Josephine Pettingill Everett (May 12, 1866 – July 4, 1937) was a patron of the arts, arts leader, and philanthropist. She is credited with being a major supporter of the Hollywood Bowl and the Pasadena Playhouse at their inception. Her home became the headquarters of the Shakespeare Club of Pasadena.

==Early life==
Everett was a Cleveland, Ohio native. She became a permanent resident of Pasadena after her husband, Henry A. Everett, died in 1917. Her philanthropy likely stemmed from her father, Charles Ballard Pettengill, a founding member of Cleveland's Society for the Prevention of Cruelty to Animals (SPCA) in the 1870s, which evolved to encompass a humane society that served women and children.

==Career==

Everett was a primary financial supporter of the Hollywood Bowl, which was founded in 1922, and the Pasadena Playhouse, founded 1924. In 1922, in her deceased daughter Dorothy Burnham Everett's name, Everett donated more than 100 notable paintings and sculptures from her collection of over 500 art pieces to the Cleveland Museum of Art, the now-Pasadena Norton Simon Museum of Art, and the San Diego Museum of Fine Arts. She also loaned pieces of art to various museums all over the country. In 1934, she donated her collection of 521 books on women and women's issues to the Huntington Library in San Marino. The donation ended up forming the core of the museum's holdings in women's studies.

Everett also supported musicians at her home, the Villa, in Pasadena. Among the numerous performers she hosted were concert pianist Lillian Steuber, the London String Quartet, and the local Coleman Chamber Music Ensemble. She hosted musicals at the home as well.
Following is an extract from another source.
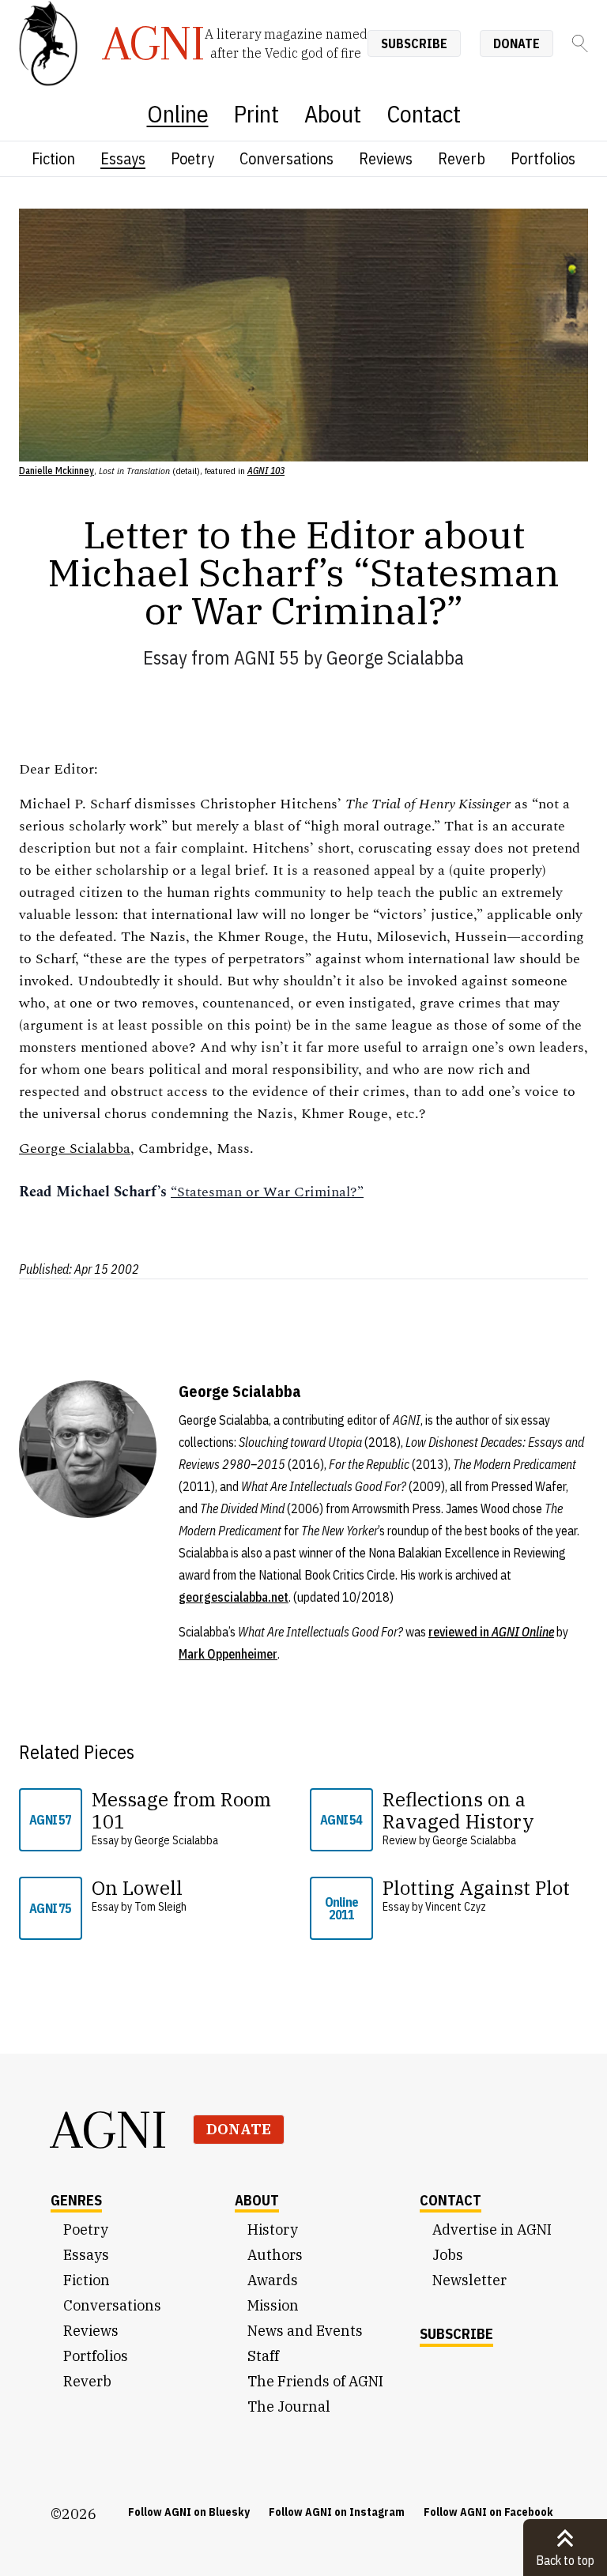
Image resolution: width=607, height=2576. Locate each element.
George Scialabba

Everett sat on various boards of organizations including the Los Angeles Philharmonic Orchestra and Pasadena Civic Orchestra, making significant financial contributions to the latter. She also served as president of the Pasadena Community Playhouse Association and was a supporter of the California Institute of Technology, the Pasadena Public Library, the Neighborhood Church in Pasadena, the Salvation Army, and Scripps College.

==Death==
After a year of illness, Everett died at her home, the Villa, on July 4, 1937. She bequeathed an estimated endowment of $500,000 to the Cleveland Museum of Art, in addition to her donated art.